### Data supplied

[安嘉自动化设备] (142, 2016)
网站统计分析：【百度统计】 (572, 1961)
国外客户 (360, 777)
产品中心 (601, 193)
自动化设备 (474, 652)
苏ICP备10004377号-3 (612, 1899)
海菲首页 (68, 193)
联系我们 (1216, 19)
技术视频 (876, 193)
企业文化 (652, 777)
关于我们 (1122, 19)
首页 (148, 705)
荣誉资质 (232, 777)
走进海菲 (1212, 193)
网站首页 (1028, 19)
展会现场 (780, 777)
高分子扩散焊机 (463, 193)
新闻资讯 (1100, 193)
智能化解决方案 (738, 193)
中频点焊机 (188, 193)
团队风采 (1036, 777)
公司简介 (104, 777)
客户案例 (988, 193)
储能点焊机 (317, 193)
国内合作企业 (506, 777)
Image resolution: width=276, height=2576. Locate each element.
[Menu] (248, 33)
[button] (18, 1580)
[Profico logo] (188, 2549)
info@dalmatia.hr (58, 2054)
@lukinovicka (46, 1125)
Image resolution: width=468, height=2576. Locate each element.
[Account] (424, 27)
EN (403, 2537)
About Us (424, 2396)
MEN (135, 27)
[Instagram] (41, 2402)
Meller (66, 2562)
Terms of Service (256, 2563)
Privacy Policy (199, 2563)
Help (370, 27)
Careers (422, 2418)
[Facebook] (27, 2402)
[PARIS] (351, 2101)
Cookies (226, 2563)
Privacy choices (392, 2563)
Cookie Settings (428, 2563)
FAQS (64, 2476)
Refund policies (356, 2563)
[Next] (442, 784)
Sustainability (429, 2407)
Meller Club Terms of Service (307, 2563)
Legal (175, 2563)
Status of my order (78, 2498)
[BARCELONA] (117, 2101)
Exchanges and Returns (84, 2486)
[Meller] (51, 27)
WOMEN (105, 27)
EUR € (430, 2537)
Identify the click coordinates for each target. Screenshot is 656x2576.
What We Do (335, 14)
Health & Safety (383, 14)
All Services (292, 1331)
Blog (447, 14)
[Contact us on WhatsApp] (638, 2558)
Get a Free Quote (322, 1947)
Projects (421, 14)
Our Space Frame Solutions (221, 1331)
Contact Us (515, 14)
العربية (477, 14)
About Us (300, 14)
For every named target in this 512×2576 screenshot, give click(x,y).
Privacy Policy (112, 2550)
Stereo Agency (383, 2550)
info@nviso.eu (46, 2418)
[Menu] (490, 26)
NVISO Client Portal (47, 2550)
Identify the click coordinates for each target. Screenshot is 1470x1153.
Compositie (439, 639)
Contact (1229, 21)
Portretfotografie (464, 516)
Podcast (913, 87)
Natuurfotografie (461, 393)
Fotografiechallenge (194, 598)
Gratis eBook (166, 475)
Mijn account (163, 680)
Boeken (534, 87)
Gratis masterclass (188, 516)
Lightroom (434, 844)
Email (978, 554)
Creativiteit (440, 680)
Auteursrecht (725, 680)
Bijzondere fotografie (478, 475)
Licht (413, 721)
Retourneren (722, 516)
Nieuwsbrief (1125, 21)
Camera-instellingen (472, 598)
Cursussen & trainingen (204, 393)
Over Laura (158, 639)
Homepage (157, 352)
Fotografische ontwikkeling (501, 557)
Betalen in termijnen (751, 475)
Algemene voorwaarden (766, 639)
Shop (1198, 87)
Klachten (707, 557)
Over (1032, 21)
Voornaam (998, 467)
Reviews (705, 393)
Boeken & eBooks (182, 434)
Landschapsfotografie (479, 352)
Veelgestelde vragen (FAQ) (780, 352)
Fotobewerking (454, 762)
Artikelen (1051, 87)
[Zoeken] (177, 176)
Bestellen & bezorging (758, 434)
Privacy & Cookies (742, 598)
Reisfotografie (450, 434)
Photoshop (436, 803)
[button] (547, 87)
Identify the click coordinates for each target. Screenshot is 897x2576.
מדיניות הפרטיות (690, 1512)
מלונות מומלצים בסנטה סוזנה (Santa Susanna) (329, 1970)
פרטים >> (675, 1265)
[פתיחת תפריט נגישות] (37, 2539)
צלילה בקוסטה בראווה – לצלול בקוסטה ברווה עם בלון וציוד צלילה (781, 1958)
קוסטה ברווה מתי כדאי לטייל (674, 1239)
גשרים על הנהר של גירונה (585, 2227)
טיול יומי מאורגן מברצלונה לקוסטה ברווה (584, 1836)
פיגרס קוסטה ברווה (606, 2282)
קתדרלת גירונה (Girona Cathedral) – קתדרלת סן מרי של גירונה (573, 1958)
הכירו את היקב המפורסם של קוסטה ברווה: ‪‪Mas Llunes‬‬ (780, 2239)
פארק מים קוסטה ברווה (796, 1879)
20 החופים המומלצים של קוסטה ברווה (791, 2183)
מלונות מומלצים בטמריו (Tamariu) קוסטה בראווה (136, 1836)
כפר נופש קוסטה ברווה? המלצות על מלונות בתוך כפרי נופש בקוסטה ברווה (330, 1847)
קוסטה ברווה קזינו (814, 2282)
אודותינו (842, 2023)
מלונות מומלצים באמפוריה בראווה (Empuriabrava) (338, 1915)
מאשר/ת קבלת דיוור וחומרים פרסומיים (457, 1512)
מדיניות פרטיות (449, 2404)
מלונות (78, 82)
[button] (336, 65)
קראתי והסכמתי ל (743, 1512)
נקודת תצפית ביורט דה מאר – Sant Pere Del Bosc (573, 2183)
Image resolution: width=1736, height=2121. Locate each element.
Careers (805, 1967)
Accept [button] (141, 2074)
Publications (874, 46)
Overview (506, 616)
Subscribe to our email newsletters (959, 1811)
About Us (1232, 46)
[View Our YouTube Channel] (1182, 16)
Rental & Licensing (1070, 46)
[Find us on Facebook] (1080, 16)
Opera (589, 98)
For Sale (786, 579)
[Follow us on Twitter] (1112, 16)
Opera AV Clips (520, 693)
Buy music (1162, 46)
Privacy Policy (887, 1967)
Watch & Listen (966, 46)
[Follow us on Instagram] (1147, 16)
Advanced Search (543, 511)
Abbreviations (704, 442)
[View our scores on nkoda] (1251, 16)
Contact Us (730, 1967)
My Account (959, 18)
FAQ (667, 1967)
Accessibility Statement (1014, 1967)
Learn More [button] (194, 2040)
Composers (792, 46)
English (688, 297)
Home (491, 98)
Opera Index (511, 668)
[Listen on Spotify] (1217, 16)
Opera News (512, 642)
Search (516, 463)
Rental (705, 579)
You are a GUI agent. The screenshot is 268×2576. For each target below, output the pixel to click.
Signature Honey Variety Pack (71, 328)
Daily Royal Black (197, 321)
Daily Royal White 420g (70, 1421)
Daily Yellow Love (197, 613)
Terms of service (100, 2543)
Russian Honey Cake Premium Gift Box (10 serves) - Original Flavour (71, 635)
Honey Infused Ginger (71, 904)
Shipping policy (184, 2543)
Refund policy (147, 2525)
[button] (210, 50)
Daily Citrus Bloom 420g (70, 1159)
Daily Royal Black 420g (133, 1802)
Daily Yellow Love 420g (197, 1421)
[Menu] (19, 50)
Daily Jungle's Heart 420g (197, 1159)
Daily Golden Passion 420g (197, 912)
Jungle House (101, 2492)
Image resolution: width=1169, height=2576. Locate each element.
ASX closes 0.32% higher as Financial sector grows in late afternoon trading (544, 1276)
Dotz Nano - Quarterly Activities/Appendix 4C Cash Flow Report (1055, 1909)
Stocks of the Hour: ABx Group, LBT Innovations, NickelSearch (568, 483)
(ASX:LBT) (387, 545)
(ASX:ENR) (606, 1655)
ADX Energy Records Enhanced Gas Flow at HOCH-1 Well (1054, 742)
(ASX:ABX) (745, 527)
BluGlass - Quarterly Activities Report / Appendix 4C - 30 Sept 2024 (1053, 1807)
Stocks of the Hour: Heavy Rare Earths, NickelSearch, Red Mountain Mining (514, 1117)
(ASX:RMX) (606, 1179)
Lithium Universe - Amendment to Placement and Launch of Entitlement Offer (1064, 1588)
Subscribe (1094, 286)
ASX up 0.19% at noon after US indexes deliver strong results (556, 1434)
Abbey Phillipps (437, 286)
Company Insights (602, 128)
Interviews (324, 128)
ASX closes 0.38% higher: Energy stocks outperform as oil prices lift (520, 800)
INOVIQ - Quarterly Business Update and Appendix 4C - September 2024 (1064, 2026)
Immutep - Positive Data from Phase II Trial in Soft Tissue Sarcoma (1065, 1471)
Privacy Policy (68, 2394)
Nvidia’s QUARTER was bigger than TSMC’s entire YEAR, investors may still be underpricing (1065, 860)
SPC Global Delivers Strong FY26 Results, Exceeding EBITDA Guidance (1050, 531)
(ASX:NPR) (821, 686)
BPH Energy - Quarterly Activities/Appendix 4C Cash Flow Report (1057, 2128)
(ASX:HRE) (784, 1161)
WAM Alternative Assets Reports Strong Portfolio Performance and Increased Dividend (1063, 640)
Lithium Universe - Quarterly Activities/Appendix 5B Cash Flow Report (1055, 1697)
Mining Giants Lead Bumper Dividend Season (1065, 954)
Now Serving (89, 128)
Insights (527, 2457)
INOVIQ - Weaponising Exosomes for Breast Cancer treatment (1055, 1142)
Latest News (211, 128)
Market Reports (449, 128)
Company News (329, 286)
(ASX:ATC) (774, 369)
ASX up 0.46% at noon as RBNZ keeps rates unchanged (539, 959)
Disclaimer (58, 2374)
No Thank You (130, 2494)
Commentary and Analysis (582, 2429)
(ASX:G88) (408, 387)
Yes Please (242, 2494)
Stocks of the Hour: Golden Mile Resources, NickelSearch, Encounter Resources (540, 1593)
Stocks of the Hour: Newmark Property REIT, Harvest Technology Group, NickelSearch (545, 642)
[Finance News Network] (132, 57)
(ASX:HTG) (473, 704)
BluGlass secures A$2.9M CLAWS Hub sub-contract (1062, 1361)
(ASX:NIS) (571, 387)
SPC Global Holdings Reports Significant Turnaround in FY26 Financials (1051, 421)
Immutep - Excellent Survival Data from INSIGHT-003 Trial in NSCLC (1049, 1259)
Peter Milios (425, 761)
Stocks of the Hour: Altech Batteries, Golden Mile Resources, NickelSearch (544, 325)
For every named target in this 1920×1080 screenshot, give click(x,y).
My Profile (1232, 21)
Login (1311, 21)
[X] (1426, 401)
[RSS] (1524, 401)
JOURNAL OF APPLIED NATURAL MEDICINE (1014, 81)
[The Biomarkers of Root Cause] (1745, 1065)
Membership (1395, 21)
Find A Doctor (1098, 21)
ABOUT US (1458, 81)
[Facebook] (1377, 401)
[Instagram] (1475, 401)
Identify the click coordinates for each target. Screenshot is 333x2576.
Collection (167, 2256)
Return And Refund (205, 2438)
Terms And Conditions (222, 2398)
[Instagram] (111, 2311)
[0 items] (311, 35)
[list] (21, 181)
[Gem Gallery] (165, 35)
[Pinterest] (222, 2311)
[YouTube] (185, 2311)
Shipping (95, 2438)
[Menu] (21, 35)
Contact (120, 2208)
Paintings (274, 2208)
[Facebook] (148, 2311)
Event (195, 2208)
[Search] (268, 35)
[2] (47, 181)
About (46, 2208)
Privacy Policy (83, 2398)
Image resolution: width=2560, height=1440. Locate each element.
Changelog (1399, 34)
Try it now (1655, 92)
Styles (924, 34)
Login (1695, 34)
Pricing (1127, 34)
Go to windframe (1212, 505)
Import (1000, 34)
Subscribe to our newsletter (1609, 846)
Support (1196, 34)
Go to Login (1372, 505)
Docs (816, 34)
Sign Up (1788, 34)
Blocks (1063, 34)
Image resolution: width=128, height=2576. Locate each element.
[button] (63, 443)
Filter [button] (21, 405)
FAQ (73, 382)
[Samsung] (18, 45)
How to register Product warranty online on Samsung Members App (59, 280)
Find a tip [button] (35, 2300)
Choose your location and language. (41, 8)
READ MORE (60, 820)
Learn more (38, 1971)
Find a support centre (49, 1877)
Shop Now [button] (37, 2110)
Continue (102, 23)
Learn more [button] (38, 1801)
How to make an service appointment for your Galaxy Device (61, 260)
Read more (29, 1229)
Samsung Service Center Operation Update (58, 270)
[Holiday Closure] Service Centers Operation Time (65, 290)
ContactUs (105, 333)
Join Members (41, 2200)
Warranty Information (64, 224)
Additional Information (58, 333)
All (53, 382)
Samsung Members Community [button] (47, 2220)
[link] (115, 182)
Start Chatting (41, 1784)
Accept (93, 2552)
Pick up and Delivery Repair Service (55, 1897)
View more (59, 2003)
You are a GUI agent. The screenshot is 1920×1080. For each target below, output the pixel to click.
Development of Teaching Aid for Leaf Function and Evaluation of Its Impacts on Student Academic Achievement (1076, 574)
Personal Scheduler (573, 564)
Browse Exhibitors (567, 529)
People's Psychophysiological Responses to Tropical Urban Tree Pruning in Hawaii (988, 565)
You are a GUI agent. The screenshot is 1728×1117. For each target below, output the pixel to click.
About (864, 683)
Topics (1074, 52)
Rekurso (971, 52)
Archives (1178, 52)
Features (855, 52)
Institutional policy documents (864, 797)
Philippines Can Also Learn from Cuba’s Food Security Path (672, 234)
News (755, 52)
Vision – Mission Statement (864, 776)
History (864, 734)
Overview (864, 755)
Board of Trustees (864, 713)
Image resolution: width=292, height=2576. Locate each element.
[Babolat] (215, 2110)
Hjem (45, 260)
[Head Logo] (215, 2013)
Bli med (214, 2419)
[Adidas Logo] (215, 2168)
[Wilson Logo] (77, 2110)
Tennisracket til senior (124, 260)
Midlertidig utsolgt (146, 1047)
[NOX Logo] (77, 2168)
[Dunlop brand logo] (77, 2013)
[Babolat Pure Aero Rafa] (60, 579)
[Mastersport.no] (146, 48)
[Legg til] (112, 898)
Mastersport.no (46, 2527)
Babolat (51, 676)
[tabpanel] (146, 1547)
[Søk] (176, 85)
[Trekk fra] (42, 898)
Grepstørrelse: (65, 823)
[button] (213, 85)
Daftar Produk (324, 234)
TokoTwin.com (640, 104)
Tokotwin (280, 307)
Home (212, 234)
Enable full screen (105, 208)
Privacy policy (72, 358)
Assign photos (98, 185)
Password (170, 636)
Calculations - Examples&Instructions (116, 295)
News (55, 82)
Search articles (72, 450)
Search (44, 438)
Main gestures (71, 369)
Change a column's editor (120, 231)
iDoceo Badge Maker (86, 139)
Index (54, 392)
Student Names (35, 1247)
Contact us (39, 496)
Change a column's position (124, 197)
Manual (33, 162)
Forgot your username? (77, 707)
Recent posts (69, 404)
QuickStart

######

* _Task details_
Starting at the line above that holds "מלונות מומלצים בטמריו" and ending at the line that holds "You are a GUI agent. The screenshot is 268×2576.", transcribe each line exactly and include no other lines.

* _Output_
מלונות מומלצים בטמריו (Tamariu) קוסטה בראווה (136, 1836)
כפר נופש קוסטה ברווה? המלצות על מלונות בתוך כפרי נופש בקוסטה ברווה (330, 1847)
קוסטה ברווה קזינו (814, 2282)
אודותינו (842, 2023)
מלונות מומלצים באמפוריה בראווה (Empuriabrava) (338, 1915)
מאשר/ת קבלת דיוור וחומרים פרסומיים (457, 1512)
מדיניות פרטיות (449, 2404)
מלונות (78, 82)
[button] (336, 65)
קראתי והסכמתי ל (743, 1512)
נקודת תצפית ביורט דה מאר – Sant Pere Del Bosc (573, 2183)
Image resolution: width=1736, height=2121. Locate each element.
Careers (805, 1967)
Accept [button] (141, 2074)
Publications (874, 46)
Overview (506, 616)
Subscribe to our email newsletters (959, 1811)
About Us (1232, 46)
[View Our YouTube Channel] (1182, 16)
Rental & Licensing (1070, 46)
[Find us on Facebook] (1080, 16)
Opera (589, 98)
For Sale (786, 579)
[Follow us on Twitter] (1112, 16)
Opera AV Clips (520, 693)
Buy music (1162, 46)
Privacy Policy (887, 1967)
Watch & Listen (966, 46)
[Follow us on Instagram] (1147, 16)
Advanced Search (543, 511)
Abbreviations (704, 442)
[View our scores on nkoda] (1251, 16)
Contact Us (730, 1967)
My Account (959, 18)
FAQ (667, 1967)
Accessibility Statement (1014, 1967)
Learn More [button] (194, 2040)
Composers (792, 46)
English (688, 297)
Home (491, 98)
Opera Index (511, 668)
[Listen on Spotify] (1217, 16)
Opera News (512, 642)
Search (516, 463)
Rental (705, 579)
You are a GUI agent. The screenshot is 268×2576. For each target below, output the pixel to click.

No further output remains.